2) Extra centrosomes can act as “danger signals” in the cell and prevent the onset of malignant disease induced by DNA damage, e.g. in the blood, or in soft tissue sarcoma, likely by lowering cell death thresholds in premalignant cells.
3) In preliminary exploratory work, we also realised that loss of PIDDosome function promotes hyperactivation of osteoclast function and osteoporosis, establishing the PIDDosome as a ploidy regulator across tissues and independent of the mode how polyploidy is achieved in cells.

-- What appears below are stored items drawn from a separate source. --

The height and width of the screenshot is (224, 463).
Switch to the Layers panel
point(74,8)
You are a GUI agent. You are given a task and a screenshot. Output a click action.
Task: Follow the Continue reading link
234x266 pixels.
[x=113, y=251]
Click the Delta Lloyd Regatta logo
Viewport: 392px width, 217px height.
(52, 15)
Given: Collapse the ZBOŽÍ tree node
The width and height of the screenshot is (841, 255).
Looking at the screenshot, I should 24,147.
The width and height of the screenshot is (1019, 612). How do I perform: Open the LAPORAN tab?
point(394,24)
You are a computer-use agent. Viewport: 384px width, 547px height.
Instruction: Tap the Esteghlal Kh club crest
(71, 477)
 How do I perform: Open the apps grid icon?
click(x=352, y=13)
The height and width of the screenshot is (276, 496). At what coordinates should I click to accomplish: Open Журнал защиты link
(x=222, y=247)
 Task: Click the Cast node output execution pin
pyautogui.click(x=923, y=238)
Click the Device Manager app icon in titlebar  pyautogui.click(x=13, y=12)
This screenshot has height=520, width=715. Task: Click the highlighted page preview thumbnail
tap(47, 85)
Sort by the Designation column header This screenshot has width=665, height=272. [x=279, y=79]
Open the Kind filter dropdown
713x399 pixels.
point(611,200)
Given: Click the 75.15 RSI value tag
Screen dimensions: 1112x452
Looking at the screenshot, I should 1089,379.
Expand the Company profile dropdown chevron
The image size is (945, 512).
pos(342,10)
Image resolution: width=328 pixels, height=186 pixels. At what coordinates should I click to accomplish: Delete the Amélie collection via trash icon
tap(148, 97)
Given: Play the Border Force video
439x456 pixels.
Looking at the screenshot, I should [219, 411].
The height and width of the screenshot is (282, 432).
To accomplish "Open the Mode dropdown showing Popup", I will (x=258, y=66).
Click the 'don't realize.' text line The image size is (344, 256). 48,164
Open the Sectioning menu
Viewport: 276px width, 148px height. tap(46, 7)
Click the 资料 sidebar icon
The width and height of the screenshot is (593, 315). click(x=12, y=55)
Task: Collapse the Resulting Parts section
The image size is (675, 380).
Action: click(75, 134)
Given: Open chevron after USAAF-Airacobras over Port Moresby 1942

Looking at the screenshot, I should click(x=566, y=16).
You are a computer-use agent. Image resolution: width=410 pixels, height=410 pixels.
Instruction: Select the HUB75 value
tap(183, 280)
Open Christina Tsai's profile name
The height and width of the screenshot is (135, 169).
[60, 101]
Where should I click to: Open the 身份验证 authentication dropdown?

Our studies have charted unknown territory by defining a new cellular mechanisms that controls the upper limit of the DNA content in specialized cell types, such as cardiomyocytes and hepatocytes, as well as osteoclasts. This establishes that the PIDDosome complex acts as a general ploidy sensor by "counting" the number of extra centrosomes. We postulate that this is likely also true in other cell types, such as binucleated epithelial cells in the mammary gland and ureter, or platelet producing megakaryocytes. Targeting this signalling complex, either genetically or pharmacologically, can hence be beneficial in certain pathological situations linked to the impaired proliferation of these cell types, or reduced regeneration capacity of their relevant host organs and tissues. We anticipate that we can develop the PIDDosome into an attractive drug target in regenerative medicine and have started to collaborate with a company developing inhibitors specific for Caspase-2.